La politique comme art d’habiter le monde
Les prochaines élections européennes risquent d’être décisives pour l’aventure commune initiée par le traité de Rome de 1957. Dans sa livraison de mai 2019, la revue Philosophie Magazine fait dialoguer deux philosophes têtes de liste pour ces élections. Il s’agit de François-Xavier Bellamy, professeur de philosophie en classes préparatoires pour le parti français Les Républicains et de Laurent de Sutter, professeur de droit à l’Université libre de Bruxelles tête de la liste paneuropéenne de gauche « Printemps européen » (1).
L’Europe ne peut plus aujourd’hui se dispenser d’un débat de fond sur son identité qui ne saurait se limiter à une supposée conséquence heureuse de la mise en place d’un grand marché. A partir du constat partagé « d’une crise provoquée par le mouvement universel qui a saisi notre monde, alimenté en particulier par une économie de la consommation », nos deux interlocuteurs proposent deux réponses radicalement différentes.
Pour François-Xavier Bellamy il s’agit de refuser « l’injonction au mouvement perpétuel, du dynamisme érigé en valeur autonome. Nous devons retrouver le sens d’une politique qui se donne pour mission de transmettre ce qui, dans ce monde, mérite d’être préservé, par exemple dans le domaine de l’environnement (…) On nous demande d’être « en marche » sans nous dire quelle direction suivre ! C’est ce qui provoque cette crise du sens et cette difficulté à penser notre place dans l’histoire ». A l’opposé, Laurent de Sutter pense que « puisque tout est impermanence, la question est d’apprendre à vivre avec elle. Rien ne reste, rien n’est jamais resté. C’est la leçon de la pensée chinoise, alors que la pensée occidentale s’est construite sur l’idée qu’il y a des choses qui demeurent. N’est-il pas temps de devenir un peu chinois ? Un monde n’est pas quelque chose qui nous est donné. C’est quelque chose que l’on construit (...) C’est ce que fait la Chine avec son projet de nouvelle route de la soie, qui établit une relation ambitieuse de reconstruction du monde ». Et lorsque Laurent de Sutter affirme : « Si quelqu’un me dit, en parlant des migrants : « je ne suis plus chez moi », je n’ai pas tellement envie d’être chez lui ! », François-Xavier Bellamy rétorque : « Pour pouvoir accueillir des migrants il faut bien avoir quatre murs entre lesquels accueillir ! ».

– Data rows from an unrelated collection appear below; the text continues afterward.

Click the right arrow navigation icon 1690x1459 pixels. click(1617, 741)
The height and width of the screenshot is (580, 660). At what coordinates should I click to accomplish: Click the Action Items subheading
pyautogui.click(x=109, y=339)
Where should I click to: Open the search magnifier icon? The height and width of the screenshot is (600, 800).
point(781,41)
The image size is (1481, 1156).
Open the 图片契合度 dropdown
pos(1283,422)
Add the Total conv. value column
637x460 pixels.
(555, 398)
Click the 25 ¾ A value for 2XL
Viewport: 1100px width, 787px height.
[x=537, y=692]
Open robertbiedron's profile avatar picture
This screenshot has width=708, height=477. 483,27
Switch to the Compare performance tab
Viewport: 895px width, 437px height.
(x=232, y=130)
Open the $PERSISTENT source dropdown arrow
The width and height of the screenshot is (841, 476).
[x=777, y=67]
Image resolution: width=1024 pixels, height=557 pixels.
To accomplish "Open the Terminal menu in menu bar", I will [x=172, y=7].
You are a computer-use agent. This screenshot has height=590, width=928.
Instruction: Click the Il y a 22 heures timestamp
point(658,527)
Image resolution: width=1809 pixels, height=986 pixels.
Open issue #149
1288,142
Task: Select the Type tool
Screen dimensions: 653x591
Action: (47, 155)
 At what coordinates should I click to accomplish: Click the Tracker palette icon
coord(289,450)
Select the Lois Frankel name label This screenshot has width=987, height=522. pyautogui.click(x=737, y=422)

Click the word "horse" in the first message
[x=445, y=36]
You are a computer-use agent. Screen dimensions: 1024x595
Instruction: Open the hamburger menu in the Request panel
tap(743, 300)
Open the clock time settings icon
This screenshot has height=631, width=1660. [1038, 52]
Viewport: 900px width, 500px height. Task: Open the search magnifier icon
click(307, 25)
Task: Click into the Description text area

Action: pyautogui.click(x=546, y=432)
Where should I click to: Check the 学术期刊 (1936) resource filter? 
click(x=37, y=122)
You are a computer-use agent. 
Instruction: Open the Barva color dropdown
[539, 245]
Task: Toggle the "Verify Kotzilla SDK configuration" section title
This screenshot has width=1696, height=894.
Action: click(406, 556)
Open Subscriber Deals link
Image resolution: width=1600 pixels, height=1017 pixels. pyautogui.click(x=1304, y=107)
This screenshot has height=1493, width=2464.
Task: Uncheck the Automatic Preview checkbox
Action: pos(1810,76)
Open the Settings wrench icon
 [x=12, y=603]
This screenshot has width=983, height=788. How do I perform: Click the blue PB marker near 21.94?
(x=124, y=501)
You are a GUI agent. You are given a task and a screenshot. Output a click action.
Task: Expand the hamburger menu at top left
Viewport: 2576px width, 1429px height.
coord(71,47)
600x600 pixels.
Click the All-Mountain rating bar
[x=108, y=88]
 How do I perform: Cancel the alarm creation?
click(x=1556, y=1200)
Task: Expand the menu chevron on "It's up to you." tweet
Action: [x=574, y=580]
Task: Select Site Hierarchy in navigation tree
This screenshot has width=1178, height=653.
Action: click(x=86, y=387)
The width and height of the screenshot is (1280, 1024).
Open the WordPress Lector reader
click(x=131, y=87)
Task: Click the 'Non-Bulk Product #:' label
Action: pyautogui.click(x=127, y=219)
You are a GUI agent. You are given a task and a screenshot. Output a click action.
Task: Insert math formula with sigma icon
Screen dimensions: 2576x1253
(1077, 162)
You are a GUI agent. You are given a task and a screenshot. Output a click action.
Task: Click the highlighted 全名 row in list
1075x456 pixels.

La politique est un art noble, celui de faire habiter ensemble les êtres humains. A mes yeux cette habitation de l’homme se décline de trois manières. C’est d’abord la prise de conscience d’être habité. Rien de sérieux ne se construit sans les valeurs et les passions qui habitent les hommes. C’est ensuite la nécessité d’habiter, c’est-à-dire de construire des lieux où puisse s’opérer une médiation entre l’intime et la société. Il faut travailler sur nos « habitations », nos bâtiments, nos institutions, le rythme de nos temps collectifs, nos collectivités locales, nos espaces citoyens européens et mondiaux. C’est enfin la pratique de l’hospitalité. Habiter n’est pas s’enfermer derrière des murs ou des idées, pensant ainsi se protéger de la misère du monde ou tout simplement de l’autre, différent. Habiter, c’est être suffisamment chez soi pour pouvoir accueillir et partager. Comment faire que nos espaces « d’habitation », qu’ils soient idéologiques, politiques, spirituels, économiques, deviennent des lieux d’hospitalité, d’échange et d’enrichissement mutuels ?
C’est peut-être le grand poète européen Rainer Maria Rilke qui définit avec le plus de justesse ce cheminement lorsqu’il écrit : « Nous naissons, pour ainsi dire, provisoirement, quelque part ; c’est peu à peu que nous composons, en nous, le lieu de notre origine, pour y naître après coup et chaque jour plus définitivement » (2).
Bernard Ginisty
- Philosophie Magazine : A la recherche de l’esprit européen, n°129, mai 2019, p. 8-14.
- Rainer Maria RILKE (1875-1926), Lettres milanaises 1921-1926, Paris, éd. Plon, 1956, p. 27-28.